Four Unloved Women, Adrift on a Purposeless Sea, Experience the Ecstasy of Dissection is so unmistakably Cronenberg, and yet gleefully rebellious in the face of his decades-long cultivation of tailored, signifying chains. The four-minute short is beautiful. The auteur responsible for giving the body back its fangs, claws, and fiberglass veins, trades his archetypal clinical catastrophe for decadent, exquisite tableaus of 18th century wax cadaver models in various phases of disembowelment. The quality of color and its saturation (with petrifying pastels), the neoclassical motifs (reclining, anhedonic, lovely), the aphrodisiacal malaise of Four Unloved Women recalls von Trier’s Melancholia or Greenaway’s The Pillow Book, while maintaining the incorruptible character of Cronenberg’s distinct voice.

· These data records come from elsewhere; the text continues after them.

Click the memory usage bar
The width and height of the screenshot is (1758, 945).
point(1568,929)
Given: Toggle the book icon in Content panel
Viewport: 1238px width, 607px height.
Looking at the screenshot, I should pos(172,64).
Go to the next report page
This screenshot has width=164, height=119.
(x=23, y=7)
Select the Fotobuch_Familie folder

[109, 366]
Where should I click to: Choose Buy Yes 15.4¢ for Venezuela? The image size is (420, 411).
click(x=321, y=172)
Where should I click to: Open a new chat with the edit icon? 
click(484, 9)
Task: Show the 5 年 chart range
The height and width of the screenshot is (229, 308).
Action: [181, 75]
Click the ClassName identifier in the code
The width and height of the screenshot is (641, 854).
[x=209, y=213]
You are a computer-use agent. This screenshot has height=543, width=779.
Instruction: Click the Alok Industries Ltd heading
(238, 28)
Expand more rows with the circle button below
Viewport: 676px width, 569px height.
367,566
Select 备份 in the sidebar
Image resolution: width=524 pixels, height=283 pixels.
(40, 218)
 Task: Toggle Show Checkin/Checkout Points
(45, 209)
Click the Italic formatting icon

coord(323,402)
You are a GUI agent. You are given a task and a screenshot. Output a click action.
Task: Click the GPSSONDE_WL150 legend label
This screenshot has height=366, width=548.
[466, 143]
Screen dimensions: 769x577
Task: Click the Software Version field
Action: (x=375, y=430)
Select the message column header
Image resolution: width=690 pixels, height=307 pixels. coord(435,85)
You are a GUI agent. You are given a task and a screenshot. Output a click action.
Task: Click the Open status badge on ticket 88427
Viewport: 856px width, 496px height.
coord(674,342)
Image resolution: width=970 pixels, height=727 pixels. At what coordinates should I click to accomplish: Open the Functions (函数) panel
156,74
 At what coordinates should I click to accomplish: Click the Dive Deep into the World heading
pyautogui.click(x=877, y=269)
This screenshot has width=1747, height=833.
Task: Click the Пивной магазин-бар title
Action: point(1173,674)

The slow pans of softly slipstreaming models recline on their watery beds like satiated paramours, awash in the afterglow of endorphins. The images are accompanied by the sounds of echoey simpering, of ur-feminine moaning and gasping, as if a field recording from a grotto where nymphs play amongst the waves (and with each other). And all of this overt eroticism is complicated by the drifting sense of melancholy which isolates each figure, even as she glides across the surface of the water in her uncanny quartet. As per his usual deftness, Cronenberg both makes an art piece out of the object of the body, while simultaneously ensorcelling it with a throbbing, incandescent aliveness, autonomy, and humanity. The personhood of the models, their personality and their pleasures, are on display alongside their intestines and other innards.
Short, sweet, and sigh-inducing, Four Unloved Women, Adrift on a Purposeless Sea, Experience the Ecstasy of Dissection is a love letter to the ennui of existence and non-existence, to the carceral and cruel beauty of the body, to meaninglessness overcome by aesthetic, to finding tenderness beneath the blade. A stirring and memorable short film full of euphoria and despair.